Start of RECORDS FOR THE EXERCISE

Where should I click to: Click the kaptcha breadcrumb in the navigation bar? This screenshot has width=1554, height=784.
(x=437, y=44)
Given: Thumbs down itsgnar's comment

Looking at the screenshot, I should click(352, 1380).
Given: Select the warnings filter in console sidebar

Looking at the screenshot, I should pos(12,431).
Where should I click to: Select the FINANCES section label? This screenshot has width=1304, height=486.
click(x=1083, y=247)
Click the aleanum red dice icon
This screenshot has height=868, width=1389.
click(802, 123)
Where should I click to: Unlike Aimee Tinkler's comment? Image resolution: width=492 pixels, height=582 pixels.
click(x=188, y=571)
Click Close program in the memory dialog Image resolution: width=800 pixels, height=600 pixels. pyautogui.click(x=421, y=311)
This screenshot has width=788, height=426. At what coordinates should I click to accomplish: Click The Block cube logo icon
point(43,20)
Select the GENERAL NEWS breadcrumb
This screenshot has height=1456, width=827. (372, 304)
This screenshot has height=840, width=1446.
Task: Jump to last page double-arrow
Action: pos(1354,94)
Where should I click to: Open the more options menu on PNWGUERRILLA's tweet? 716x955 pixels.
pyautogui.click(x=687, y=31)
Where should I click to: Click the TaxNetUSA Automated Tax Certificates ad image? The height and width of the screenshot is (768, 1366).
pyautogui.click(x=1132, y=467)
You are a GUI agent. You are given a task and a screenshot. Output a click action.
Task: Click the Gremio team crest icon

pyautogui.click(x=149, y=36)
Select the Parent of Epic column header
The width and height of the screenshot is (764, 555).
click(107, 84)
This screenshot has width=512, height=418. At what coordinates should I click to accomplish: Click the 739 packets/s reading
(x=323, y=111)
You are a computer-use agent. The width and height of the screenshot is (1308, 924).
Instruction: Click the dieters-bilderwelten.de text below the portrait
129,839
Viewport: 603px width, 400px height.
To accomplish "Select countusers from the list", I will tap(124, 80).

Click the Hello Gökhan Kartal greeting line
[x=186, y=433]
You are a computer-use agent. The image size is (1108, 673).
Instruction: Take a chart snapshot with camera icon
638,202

End of RECORDS FOR THE EXERCISE

◆ **INSTRUCTIONS FOR THE TASK**
Every record must be set down again exactly.

◆ **RESULT FOR THIS TASK**
Where should I click to: Click the kaptcha breadcrumb in the navigation bar? This screenshot has width=1554, height=784.
(x=437, y=44)
Given: Thumbs down itsgnar's comment

Looking at the screenshot, I should click(352, 1380).
Given: Select the warnings filter in console sidebar

Looking at the screenshot, I should pos(12,431).
Where should I click to: Select the FINANCES section label? This screenshot has width=1304, height=486.
click(x=1083, y=247)
Click the aleanum red dice icon
This screenshot has height=868, width=1389.
click(802, 123)
Where should I click to: Unlike Aimee Tinkler's comment? Image resolution: width=492 pixels, height=582 pixels.
click(x=188, y=571)
Click Close program in the memory dialog Image resolution: width=800 pixels, height=600 pixels. pyautogui.click(x=421, y=311)
This screenshot has width=788, height=426. At what coordinates should I click to accomplish: Click The Block cube logo icon
point(43,20)
Select the GENERAL NEWS breadcrumb
This screenshot has height=1456, width=827. (372, 304)
This screenshot has height=840, width=1446.
Task: Jump to last page double-arrow
Action: pos(1354,94)
Where should I click to: Open the more options menu on PNWGUERRILLA's tweet? 716x955 pixels.
pyautogui.click(x=687, y=31)
Where should I click to: Click the TaxNetUSA Automated Tax Certificates ad image? The height and width of the screenshot is (768, 1366).
pyautogui.click(x=1132, y=467)
You are a GUI agent. You are given a task and a screenshot. Output a click action.
Task: Click the Gremio team crest icon

pyautogui.click(x=149, y=36)
Select the Parent of Epic column header
The width and height of the screenshot is (764, 555).
click(107, 84)
This screenshot has width=512, height=418. At what coordinates should I click to accomplish: Click the 739 packets/s reading
(x=323, y=111)
You are a computer-use agent. The width and height of the screenshot is (1308, 924).
Instruction: Click the dieters-bilderwelten.de text below the portrait
129,839
Viewport: 603px width, 400px height.
To accomplish "Select countusers from the list", I will tap(124, 80).

Click the Hello Gökhan Kartal greeting line
[x=186, y=433]
You are a computer-use agent. The image size is (1108, 673).
Instruction: Take a chart snapshot with camera icon
638,202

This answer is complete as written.